CMV裂解感染诱导了BTK-DDX41-STING信号轴的激活。感染后6小时（hpi），BTK和DDX41的酪氨酸磷酸化水平显著上升，并持续至96 hpi，与poly(dA:dT)转染的激活模式相似但更持久。总DDX41蛋白水平也随时间增加。STING和TBK1的磷酸化在感染后早期即被检测到，且与干扰素刺激DNA（ISD）转染的阳性对照相当。IFN-β（IFNB）mRNA表达在3 hpi达到峰值并持续上调。免疫荧光显示，感染细胞中BTK、pBTK-Y551、DDX41和TBK1与STING在核周区域共定位，共定位细胞比例在40%–50%之间。Co-IP进一步证实了STING与BTK及DDX41的物理相互作用，支持该信号通路的功能性组装。

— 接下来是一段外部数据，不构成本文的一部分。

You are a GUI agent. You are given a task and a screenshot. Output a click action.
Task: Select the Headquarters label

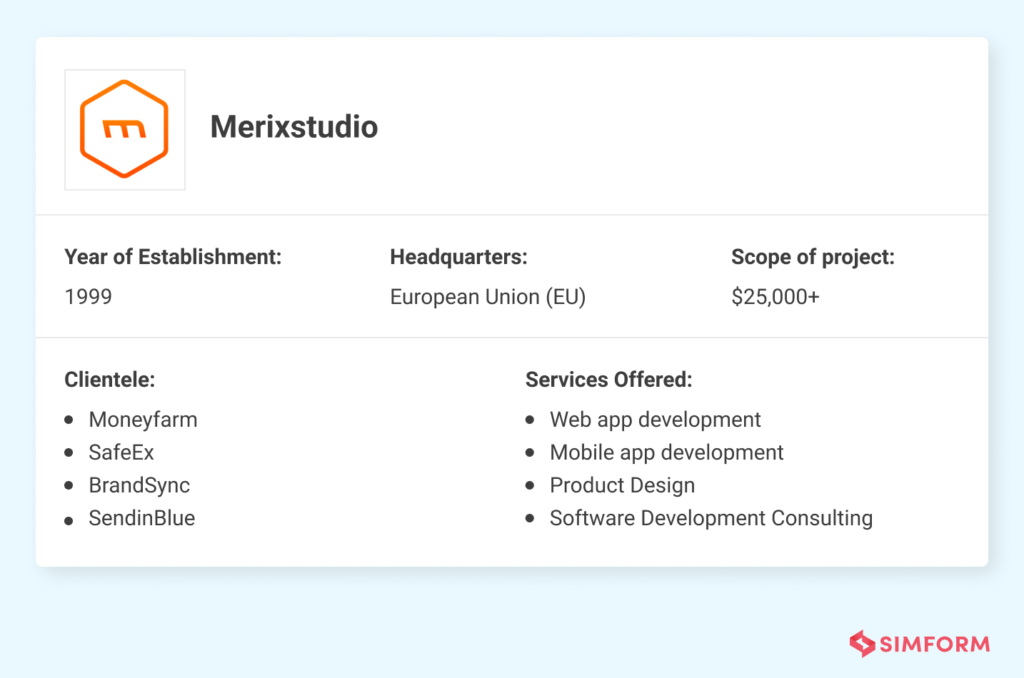[458, 257]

CMV redistributes a fraction of DDX41 to the cytoplasm

CMV感染导致部分DDX41从核内转位至细胞质。在未感染细胞中，DDX41主要定位于细胞核；感染后24 hpi起，DDX41逐渐向核周区域迁移，至72–96 hpi时，50%–60%的感染细胞显示胞质DDX41聚集。使用UL99^gfp病毒（标记vAC标志蛋白pp28）证实，部分DDX41定位于病毒组装区（vAC）。核质分离Western blot显示，感染后胞质DDX41比例随时间增加，而核内仍保留部分DDX41。共聚焦显微镜分析显示，DDX41与vAC标志蛋白pp65具有中等程度的共定位（Pearson系数支持），但与病毒DNA复制区标志蛋白UL44无特异性共定位。值得注意的是，胞质DDX41的酪氨酸磷酸化水平显著低于核内DDX41，表明其胞质转位可能导致功能失活。

DDX41 interacts with CMV-encoded tegument proteins

CMV皮层蛋白pp65和pp71与DDX41发生相互作用。免疫荧光显示，DDX41在vAC内与pp65和pp71共定位。Co-IP实验证实DDX41与pp65存在强结合，与pp71结合较弱。这一发现与已知的CMV逃逸机制一致：pp65可抑制cGAS和IFI16的DNA感知功能，pp71则干扰STING-TBK1-IRF复合体组装。本研究首次揭示pp65/pp71与DDX41的相互作用，提示病毒可能通过皮层蛋白捕获并失活DDX41。

Activated BTK-DDX41-dependent STING signaling limits CMV protein expression and replication

通过BTK抑制剂奥布替尼抑制该信号轴可促进CMV复制。奥布替尼处理（0.5 μM）显著降低BTK和DDX41的磷酸化水平及总DDX41蛋白量，并轻微抑制IFNB转录。功能实验显示，抑制剂处理的感染细胞中病毒早期蛋白UL44和晚期蛋白pp65表达增加，病毒基因组拷贝数在72 hpi显著上升，多步生长曲线中细胞游离病毒产量在8–16 dpi升高（12 dpi最显著），细胞相关病毒也有增加趋势。这些结果证明BTK-DDX41-STING信号轴在限制CMV复制中发挥保护作用。

DISCUSSION

本研究揭示了BTK-DDX41-STING信号轴在CMV裂解感染中的双重角色：一方面，宿主通过该通路激活抗病毒应答；另一方面，病毒通过皮层蛋白pp65/pp71与DDX41结合，将其滞留于vAC并抑制其磷酸化，从而逃逸免疫监控。与cGAS和IFI16的已知逃逸机制类似，DDX41的胞质失活是CMV免疫逃逸策略的新组成部分。值得注意的是，尽管部分DDX41被失活，核内及部分胞质DDX41仍保持活性，这解释了奥布替尼抑制后病毒复制增强的现象。未来研究需深入探讨DDX41是否被包装入病毒粒子（类似IFI16），以及其在早期感染中的潜在功能。本研究为CMV与宿主免疫互作提供了新视角，并为靶向BTK-DDX41轴的抗病毒策略奠定基础。